Good news from the GulfBy Thibodaux Daily Comet
Monday, July 27, 2009 at 11:01 a.m.
Just a few weeks ago, the news about the Gulf of Mexico’s annual dead zone was grim.
Researchers were predicting that the area of low oxygen and little life would be one of the largest ever. In fact, experts had said earlier this summer that the area would be around 8,000 square miles, or about the size of New Jersey.
But this week, we got some great news. The dead zone has actually grown to only about 3,000 square miles — less than half the predicted size.
The dead zone comes about each year fueled by nitrogen and phosphorus — much of it from fertilizer — that runs off into the Mississippi River and is washed downstream and into the Gulf.
The chemicals cause algae blooms in the Gulf. When the algae die and sink, they suck the oxygen out of the water, killing or forcing out most of the sealife.
Because the water flows were so high in the river earlier this year, the predictions were that the algae bloom and the dead zone would be larger than normal as well.
Fortunately, the predictions were wrong. The river flow slowed, and along with it the stream of chemicals.

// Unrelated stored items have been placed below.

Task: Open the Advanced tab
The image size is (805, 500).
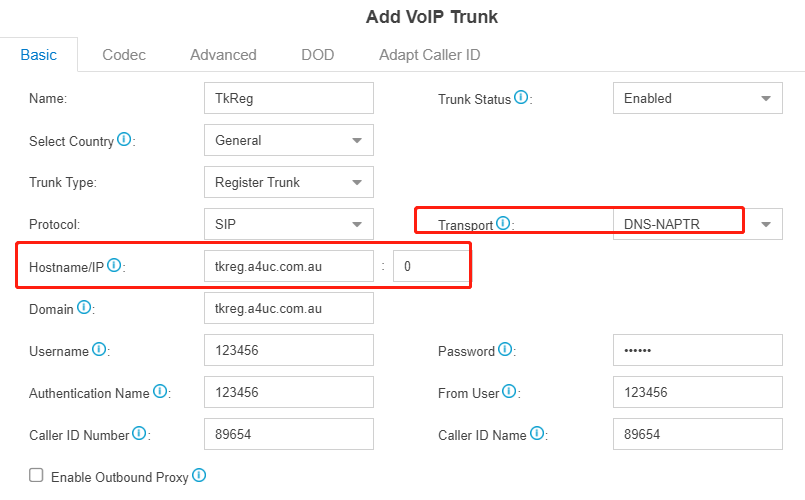Action: (223, 55)

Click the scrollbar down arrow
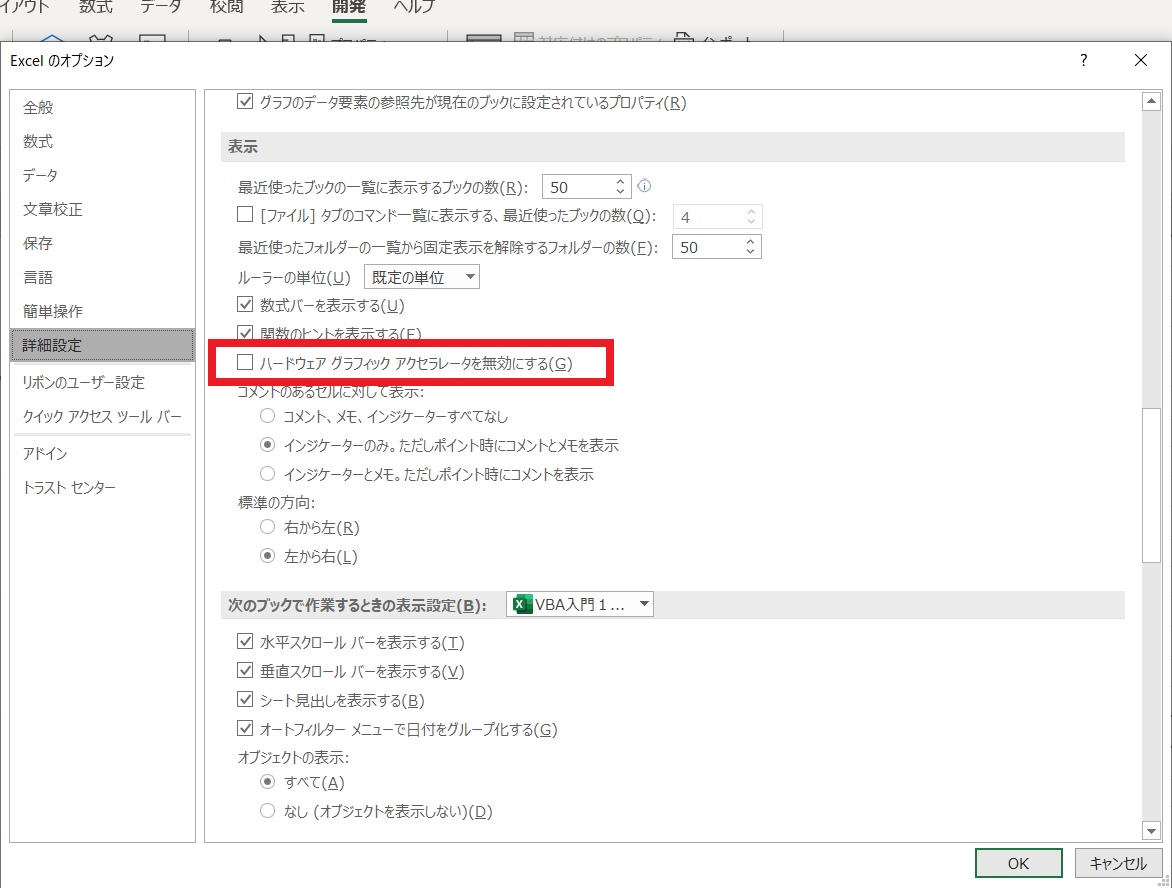tap(1151, 830)
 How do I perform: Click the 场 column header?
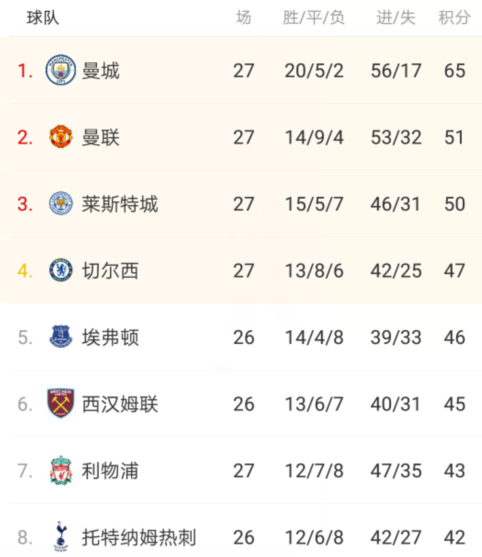(244, 18)
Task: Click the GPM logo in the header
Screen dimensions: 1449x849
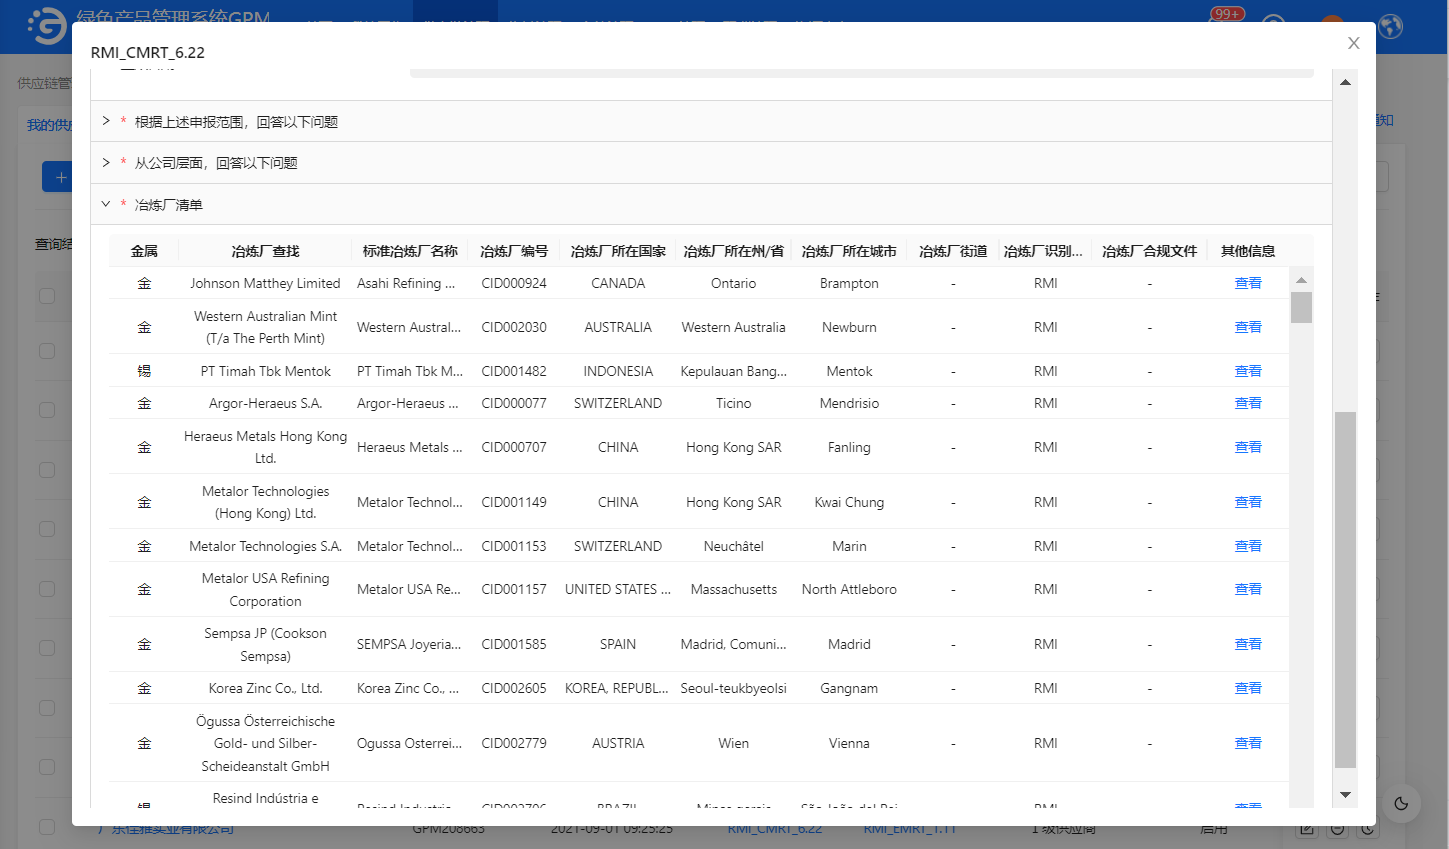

“This was surprisingly small given the forecast to be among the largest ever and the expanse of the dead zone earlier this summer,” said Nancy Rabalais, director of the Louisiana Universities Marine Consortium, based in Cocodrie.
While the news is not nearly as bad as was once feared, the fact remains that thousands of square miles of the Gulf of Mexico are affected each summer by the dead zone.
This year, for instance, the dead zone is extremely close to the shore, causing massive counts of fish, crabs and shrimp to gather along the Louisiana coast.
That is dangerous because any substantial change to the delicate balance of our ecosystem could be disastrous for the species in the water and the humans who rely on them for their livelihood.
We have known for some time that the ultimate solution to this yearly curse is for the federal government to regulate the amount and types of agricultural chemicals used in the Mississippi valley, thus limiting those that ultimately find their way into the Gulf.
But action on that front has been slow to materialize.
The stress on the wildlife populations that have to flee the dead zone must eventually take its toll. In addition, the plant life is altered each year.
We hope that even when there is good news, the overriding concern is that there is a dead zone and that we must do what we must to demand a solution at the federal level.